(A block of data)
◆ ◆ ◆

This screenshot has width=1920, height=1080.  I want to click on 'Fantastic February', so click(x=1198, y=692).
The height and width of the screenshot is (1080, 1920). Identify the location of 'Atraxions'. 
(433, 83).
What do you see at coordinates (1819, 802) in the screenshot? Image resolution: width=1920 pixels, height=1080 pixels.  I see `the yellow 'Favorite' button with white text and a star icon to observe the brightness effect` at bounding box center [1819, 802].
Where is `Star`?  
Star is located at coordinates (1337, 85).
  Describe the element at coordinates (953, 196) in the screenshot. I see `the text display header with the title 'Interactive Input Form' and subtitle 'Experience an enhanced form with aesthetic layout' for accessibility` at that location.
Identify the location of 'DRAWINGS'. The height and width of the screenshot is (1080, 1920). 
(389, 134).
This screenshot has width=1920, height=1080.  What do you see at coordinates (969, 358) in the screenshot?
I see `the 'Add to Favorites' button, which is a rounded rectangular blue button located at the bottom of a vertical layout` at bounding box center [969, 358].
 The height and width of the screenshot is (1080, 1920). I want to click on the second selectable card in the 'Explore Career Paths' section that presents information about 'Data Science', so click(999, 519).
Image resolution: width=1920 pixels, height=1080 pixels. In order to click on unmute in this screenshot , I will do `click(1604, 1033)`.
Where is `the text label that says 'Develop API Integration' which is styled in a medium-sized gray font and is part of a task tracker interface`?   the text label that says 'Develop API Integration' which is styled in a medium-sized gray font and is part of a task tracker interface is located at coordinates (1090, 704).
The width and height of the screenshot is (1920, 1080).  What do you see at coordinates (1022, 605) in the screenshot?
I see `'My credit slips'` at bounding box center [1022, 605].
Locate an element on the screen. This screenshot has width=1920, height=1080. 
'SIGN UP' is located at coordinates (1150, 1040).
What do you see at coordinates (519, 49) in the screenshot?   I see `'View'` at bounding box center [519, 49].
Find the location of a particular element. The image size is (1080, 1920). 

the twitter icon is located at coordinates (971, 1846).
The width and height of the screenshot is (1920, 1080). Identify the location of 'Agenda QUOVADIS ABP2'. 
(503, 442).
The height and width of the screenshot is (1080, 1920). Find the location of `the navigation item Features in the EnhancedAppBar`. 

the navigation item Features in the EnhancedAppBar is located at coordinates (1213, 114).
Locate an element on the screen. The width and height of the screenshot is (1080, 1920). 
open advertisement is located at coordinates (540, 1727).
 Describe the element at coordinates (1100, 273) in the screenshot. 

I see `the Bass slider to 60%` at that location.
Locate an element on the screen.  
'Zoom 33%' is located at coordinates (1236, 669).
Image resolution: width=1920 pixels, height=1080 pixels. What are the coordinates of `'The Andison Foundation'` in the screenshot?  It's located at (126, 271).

◆ ◆ ◆

- [What the exercise asks]
Give the records from the line containing "Locate an element on the screen. The" through the end as a JSON list of strings, one string per line, with blank lines left out.

- [Problem solution]
[
  "Locate an element on the screen. The width and height of the screenshot is (1080, 1920). ",
  "open advertisement is located at coordinates (540, 1727).",
  " Describe the element at coordinates (1100, 273) in the screenshot. ",
  "I see `the Bass slider to 60%` at that location.",
  "Locate an element on the screen.  ",
  "'Zoom 33%' is located at coordinates (1236, 669).",
  "Image resolution: width=1920 pixels, height=1080 pixels. What are the coordinates of `'The Andison Foundation'` in the screenshot?  It's located at (126, 271)."
]